ACTION ITEM
Reproduce exactly the lines below from the one containing "En dédicaces (284, 422)" through the one containing "Supprimer tous les", including both, and nothing else.
==== DATA LISTING ====
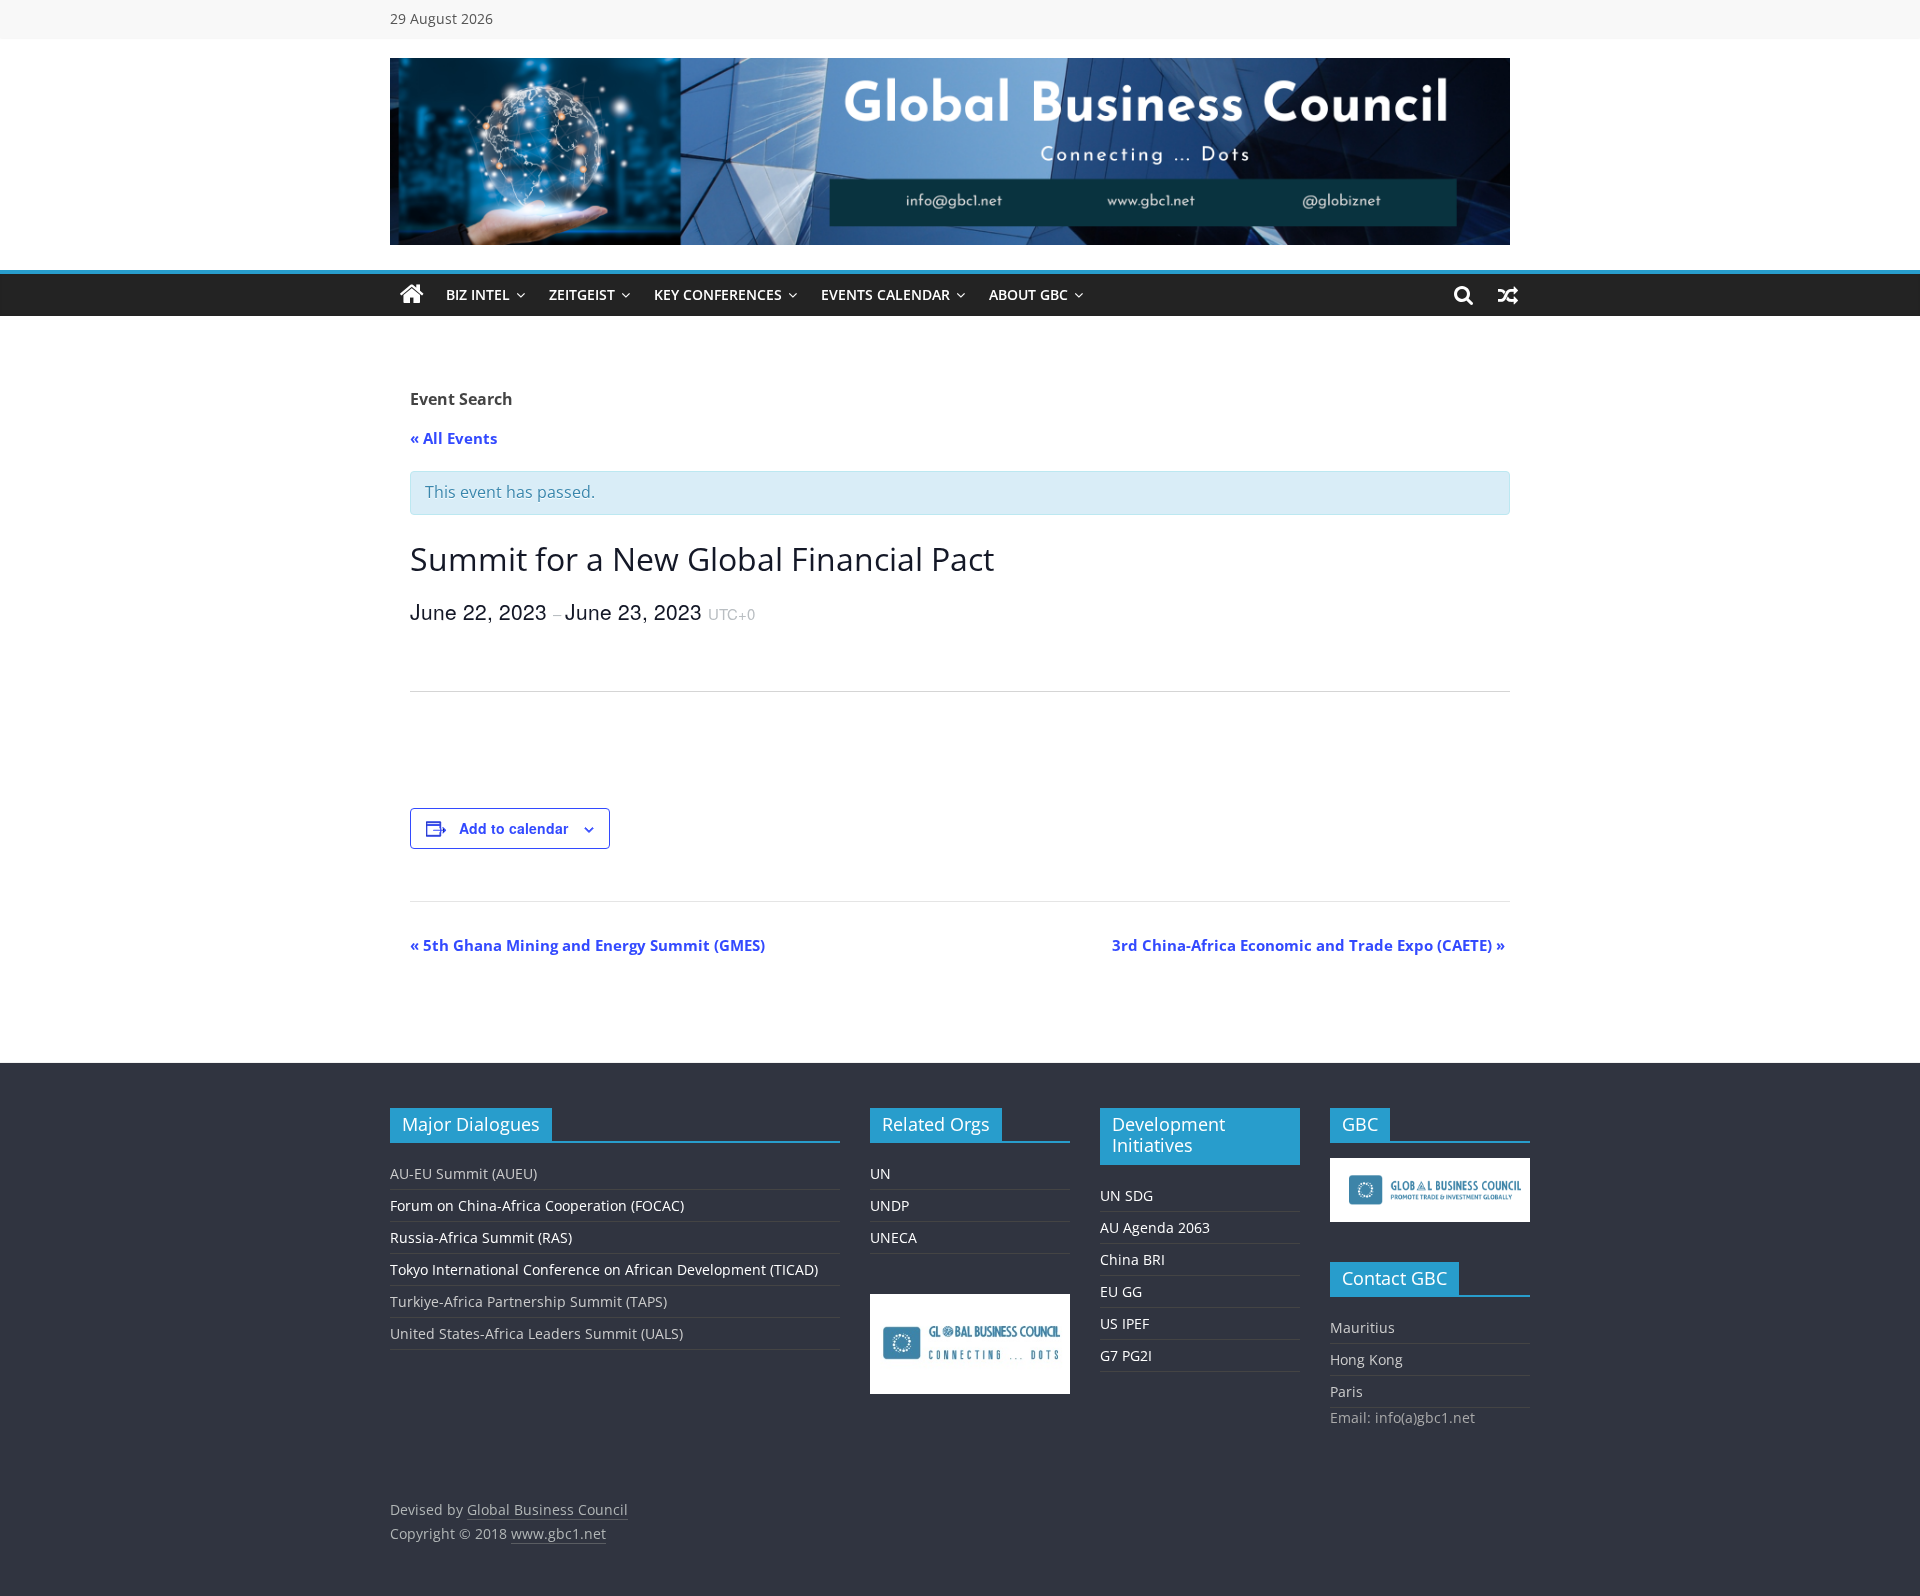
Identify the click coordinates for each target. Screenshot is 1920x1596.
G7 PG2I (1126, 1355)
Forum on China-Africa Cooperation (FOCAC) (537, 1205)
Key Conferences (718, 294)
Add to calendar (513, 828)
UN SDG (1126, 1195)
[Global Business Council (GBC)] (412, 295)
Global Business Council (547, 1509)
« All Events (453, 438)
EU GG (1121, 1291)
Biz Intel (478, 294)
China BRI (1132, 1259)
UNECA (893, 1237)
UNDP (889, 1205)
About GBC (1028, 294)
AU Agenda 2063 (1155, 1227)
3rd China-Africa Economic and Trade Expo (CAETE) (1308, 945)
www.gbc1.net (558, 1533)
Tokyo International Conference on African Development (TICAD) (604, 1269)
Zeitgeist (582, 294)
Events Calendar (885, 294)
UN (880, 1173)
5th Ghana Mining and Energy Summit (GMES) (587, 945)
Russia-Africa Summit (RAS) (481, 1237)
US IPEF (1124, 1323)
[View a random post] (1508, 295)
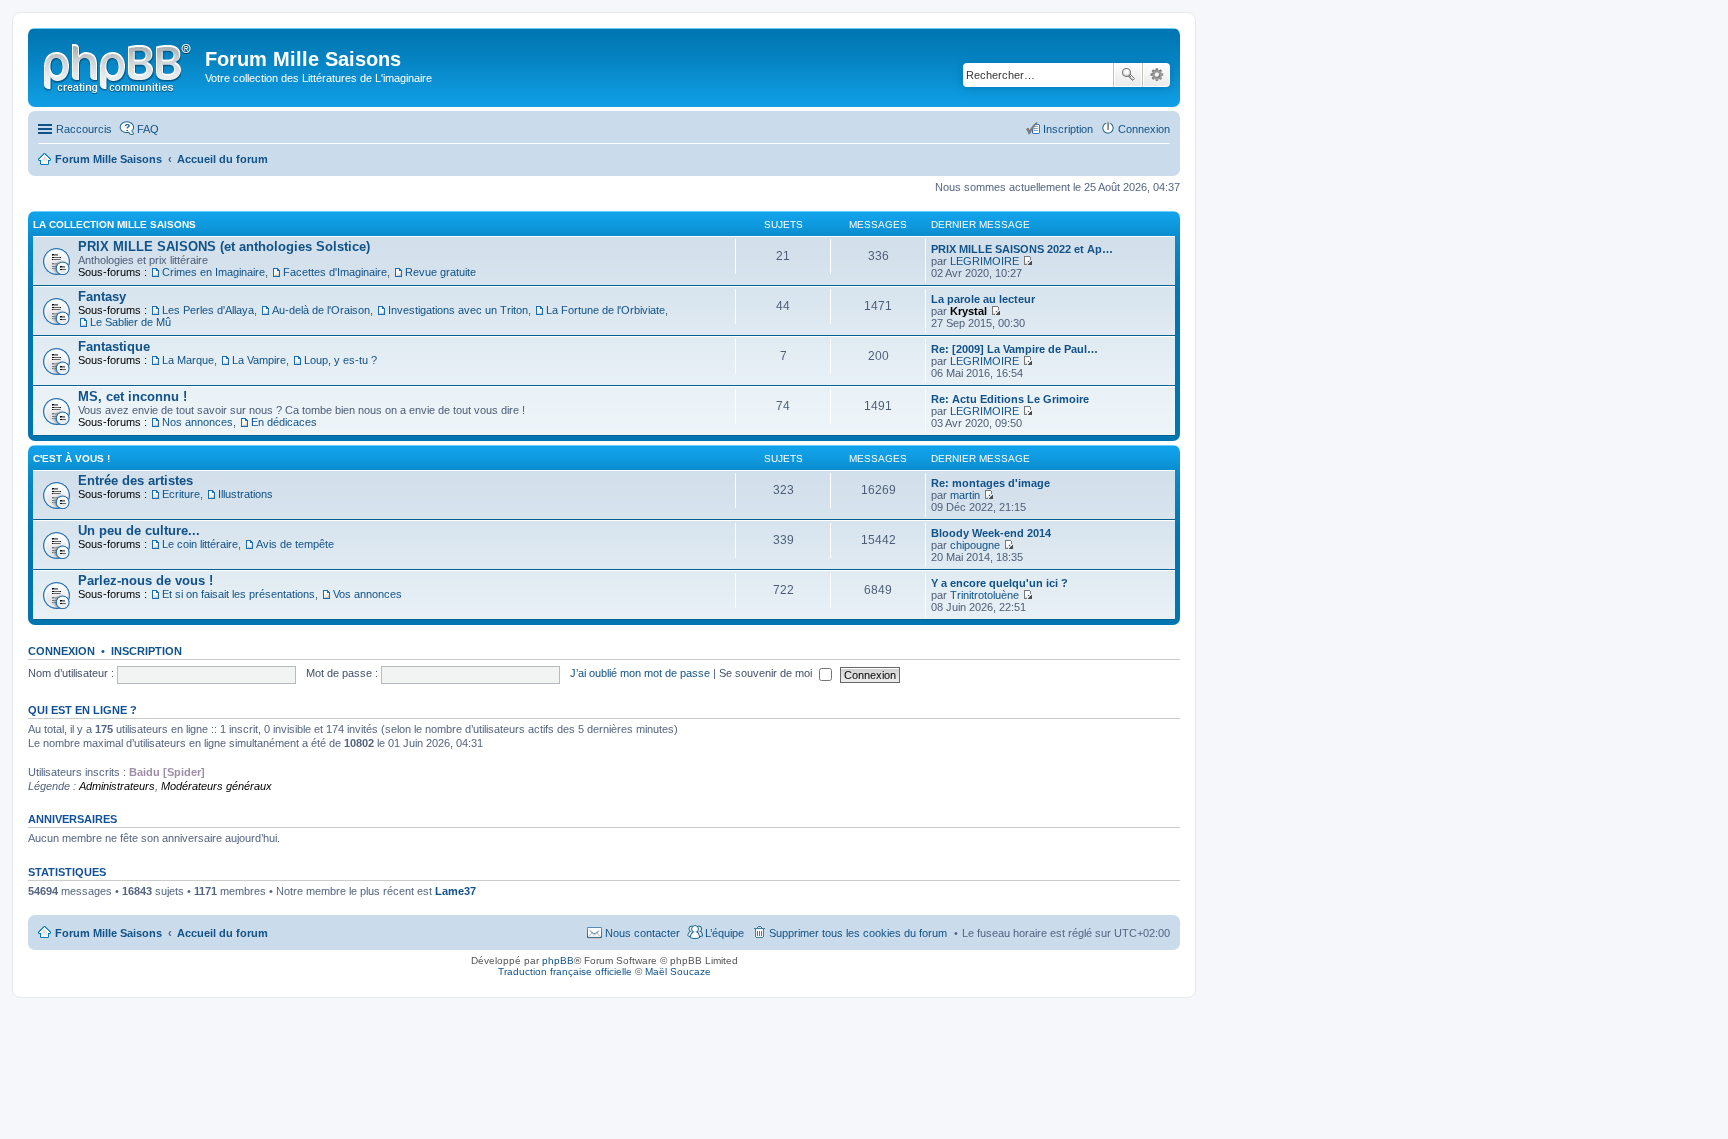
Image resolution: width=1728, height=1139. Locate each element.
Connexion (61, 651)
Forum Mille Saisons (108, 933)
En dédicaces (284, 422)
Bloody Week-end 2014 (991, 533)
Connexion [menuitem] (1144, 129)
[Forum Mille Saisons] (119, 65)
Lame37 (455, 891)
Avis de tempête (295, 544)
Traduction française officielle (565, 971)
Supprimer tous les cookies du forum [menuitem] (858, 933)
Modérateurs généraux (216, 786)
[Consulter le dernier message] (1027, 261)
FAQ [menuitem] (148, 129)
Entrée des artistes (135, 480)
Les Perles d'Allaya (208, 310)
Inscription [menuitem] (1068, 129)
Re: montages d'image (990, 483)
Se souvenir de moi (767, 673)
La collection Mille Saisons (114, 224)
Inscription (146, 651)
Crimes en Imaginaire (213, 272)
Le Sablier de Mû (130, 322)
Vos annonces (367, 594)
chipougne (975, 545)
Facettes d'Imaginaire (335, 272)
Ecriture (181, 494)
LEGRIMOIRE (984, 261)
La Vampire (259, 360)
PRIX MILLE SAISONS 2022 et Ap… (1022, 249)
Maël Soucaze (678, 971)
====
RESPONSE FOR THIS EXERCISE
En dédicaces (284, 422)
Bloody Week-end 2014 (991, 533)
Connexion [menuitem] (1144, 129)
[Forum Mille Saisons] (119, 65)
Lame37 (455, 891)
Avis de tempête (295, 544)
Traduction française officielle (565, 971)
Supprimer tous les cookies du forum [menuitem] (858, 933)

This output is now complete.